6
votes

I am using the Diesel ORM wrapper with PostgreSQL. I was following the guide on their website which has the following code:

pub fn establish_connection() -> PgConnection {
     dotenv().ok();

     let database_url = env::var("DATABASE_URL")
         .expect("DATABASE_URL must be set");
     PgConnection::establish(&database_url)
         .expect(&format!("Error connecting to {}", database_url))
}

I understood what dotenv() does through the dotenv docs — it loads the env file. In the source code I saw that that dotenv() returns a Result. What does ok() do then? Does it unwrap the result? If so, why not use unwrap()?

1
see the docs for the standard lib version. diesel's will probably be defined in terms of that. The ok method will probably do the same. unwrap can panic, but ok can't, so the caller can handle the failure case - joel
@joelb Note that the use of ok() is not for handling the failure case, it's for ignoring the failure case. When handling failure, one would not typically call ok() (because it throws away the error information), but match the returned Result directly. - user4815162342

1 Answers

6
votes

It's a way to ignore errors arising from failing to load the dotenv environment file.

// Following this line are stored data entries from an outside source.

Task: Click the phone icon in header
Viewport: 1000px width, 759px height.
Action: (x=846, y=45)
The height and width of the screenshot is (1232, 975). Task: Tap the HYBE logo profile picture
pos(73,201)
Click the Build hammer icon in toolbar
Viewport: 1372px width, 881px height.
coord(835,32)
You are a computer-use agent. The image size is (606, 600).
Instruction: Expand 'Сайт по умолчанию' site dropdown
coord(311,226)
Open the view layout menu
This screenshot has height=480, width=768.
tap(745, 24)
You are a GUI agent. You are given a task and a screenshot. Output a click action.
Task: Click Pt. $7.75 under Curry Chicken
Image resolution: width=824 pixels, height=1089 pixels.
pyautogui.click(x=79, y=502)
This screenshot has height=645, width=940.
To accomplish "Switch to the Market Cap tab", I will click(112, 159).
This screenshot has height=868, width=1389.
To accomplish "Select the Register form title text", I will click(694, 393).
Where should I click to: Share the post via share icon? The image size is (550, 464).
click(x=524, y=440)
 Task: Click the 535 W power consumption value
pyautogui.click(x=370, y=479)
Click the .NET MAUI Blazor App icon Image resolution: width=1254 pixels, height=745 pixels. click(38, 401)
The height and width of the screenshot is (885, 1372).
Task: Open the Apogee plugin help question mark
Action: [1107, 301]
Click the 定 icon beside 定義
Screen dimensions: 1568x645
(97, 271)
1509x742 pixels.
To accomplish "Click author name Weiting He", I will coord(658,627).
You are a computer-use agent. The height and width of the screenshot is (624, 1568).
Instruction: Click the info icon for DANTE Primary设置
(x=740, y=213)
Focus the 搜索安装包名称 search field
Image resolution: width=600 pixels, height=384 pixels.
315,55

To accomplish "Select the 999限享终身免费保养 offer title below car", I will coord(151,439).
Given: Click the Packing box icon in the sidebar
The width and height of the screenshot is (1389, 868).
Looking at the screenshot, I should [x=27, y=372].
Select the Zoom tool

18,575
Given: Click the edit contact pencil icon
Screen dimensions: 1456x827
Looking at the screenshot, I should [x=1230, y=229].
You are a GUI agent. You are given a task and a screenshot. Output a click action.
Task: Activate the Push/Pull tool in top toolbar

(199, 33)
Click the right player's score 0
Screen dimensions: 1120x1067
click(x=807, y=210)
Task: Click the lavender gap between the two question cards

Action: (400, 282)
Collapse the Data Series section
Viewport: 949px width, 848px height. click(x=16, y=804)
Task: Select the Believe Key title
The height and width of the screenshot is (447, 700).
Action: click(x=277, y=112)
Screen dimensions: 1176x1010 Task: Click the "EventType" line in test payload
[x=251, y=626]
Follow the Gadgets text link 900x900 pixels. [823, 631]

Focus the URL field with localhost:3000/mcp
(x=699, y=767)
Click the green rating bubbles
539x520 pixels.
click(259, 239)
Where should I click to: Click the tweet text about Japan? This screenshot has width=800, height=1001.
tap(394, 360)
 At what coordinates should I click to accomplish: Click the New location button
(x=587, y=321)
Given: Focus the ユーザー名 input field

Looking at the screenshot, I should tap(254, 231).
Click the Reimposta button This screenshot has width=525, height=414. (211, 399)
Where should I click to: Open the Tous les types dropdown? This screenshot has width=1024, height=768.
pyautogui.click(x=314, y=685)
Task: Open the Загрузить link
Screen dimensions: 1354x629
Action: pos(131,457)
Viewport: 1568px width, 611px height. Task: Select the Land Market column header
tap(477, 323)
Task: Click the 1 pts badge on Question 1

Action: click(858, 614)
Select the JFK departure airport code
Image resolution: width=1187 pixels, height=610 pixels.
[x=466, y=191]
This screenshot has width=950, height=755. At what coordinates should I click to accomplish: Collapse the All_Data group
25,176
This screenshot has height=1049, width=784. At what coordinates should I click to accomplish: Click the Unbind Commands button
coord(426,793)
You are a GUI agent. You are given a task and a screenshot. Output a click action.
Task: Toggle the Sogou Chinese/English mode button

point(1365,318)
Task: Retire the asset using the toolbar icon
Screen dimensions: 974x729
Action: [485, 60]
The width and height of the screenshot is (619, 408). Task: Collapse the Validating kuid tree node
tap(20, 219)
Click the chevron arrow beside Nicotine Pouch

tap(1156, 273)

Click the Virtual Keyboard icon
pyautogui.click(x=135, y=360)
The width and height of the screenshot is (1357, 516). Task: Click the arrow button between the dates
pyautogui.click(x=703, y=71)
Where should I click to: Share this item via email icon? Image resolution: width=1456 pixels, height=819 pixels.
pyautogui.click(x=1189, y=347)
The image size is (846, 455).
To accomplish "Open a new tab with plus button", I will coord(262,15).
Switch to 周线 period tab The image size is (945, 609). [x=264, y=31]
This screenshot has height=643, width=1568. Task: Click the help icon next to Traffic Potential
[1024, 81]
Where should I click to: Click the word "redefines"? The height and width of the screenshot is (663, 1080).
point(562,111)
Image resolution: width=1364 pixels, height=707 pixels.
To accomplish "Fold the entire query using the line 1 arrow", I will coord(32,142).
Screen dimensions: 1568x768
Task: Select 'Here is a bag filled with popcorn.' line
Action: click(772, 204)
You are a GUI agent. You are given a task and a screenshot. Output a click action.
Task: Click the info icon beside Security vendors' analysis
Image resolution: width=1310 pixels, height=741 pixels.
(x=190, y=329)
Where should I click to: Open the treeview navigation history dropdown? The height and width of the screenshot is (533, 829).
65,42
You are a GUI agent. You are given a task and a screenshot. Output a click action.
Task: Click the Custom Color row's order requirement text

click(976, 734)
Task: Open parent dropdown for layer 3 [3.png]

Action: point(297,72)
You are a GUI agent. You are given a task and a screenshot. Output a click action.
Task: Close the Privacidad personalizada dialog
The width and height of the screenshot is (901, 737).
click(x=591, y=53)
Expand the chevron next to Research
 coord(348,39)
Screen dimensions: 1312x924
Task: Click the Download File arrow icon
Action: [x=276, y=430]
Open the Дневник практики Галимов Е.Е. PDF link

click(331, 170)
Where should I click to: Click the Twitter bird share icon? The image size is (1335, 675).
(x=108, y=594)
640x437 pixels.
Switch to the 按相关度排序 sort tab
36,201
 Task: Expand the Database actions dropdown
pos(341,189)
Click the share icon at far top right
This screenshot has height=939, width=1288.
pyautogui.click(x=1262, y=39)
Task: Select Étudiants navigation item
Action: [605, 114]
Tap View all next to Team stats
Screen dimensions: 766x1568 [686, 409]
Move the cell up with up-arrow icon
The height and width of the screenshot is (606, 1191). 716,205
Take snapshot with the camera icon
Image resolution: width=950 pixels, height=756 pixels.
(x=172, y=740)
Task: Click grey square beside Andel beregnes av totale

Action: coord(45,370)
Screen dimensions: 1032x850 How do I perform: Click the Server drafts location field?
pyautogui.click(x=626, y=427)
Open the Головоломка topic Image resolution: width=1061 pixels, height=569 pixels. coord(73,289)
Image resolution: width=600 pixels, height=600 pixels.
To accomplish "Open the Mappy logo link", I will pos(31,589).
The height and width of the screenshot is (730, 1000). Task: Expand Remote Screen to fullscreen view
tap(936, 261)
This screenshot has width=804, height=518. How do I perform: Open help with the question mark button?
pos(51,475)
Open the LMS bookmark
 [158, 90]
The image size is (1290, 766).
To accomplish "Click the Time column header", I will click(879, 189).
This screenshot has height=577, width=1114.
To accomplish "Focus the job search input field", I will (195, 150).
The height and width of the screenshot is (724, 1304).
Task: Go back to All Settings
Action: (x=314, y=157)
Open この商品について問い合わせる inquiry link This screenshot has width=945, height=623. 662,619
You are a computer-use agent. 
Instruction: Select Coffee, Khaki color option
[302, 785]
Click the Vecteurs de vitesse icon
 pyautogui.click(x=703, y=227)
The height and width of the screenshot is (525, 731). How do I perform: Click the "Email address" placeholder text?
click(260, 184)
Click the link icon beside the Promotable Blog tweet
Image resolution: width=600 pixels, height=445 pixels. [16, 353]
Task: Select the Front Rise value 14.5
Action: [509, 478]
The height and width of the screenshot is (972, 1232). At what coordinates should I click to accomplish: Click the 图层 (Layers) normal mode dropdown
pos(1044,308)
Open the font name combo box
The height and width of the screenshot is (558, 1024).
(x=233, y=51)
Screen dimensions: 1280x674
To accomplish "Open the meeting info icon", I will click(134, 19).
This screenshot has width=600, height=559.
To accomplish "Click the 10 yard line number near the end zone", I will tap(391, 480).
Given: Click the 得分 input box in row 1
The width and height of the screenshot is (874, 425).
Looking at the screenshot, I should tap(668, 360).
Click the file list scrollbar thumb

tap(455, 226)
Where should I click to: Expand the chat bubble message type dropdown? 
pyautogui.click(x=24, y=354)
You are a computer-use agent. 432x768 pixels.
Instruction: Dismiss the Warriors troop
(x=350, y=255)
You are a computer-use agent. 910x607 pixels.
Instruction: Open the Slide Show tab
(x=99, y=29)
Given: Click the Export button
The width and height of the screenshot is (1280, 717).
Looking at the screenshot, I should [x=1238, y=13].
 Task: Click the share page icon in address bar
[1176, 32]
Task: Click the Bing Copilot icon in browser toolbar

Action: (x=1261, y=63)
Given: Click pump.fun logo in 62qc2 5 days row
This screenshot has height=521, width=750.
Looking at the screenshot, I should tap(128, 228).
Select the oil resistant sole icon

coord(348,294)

dotenv() returns a Result. Result::ok converts the Result into an Option. This Option does not trigger the warning about an unused Result.

why not use unwrap()

Because you don't want it to fail. In production, you should not have an environment file, instead you will use actual environment variables. If you unwrapped, then your service would fail in production immediately. This has happened to me, unfortunately.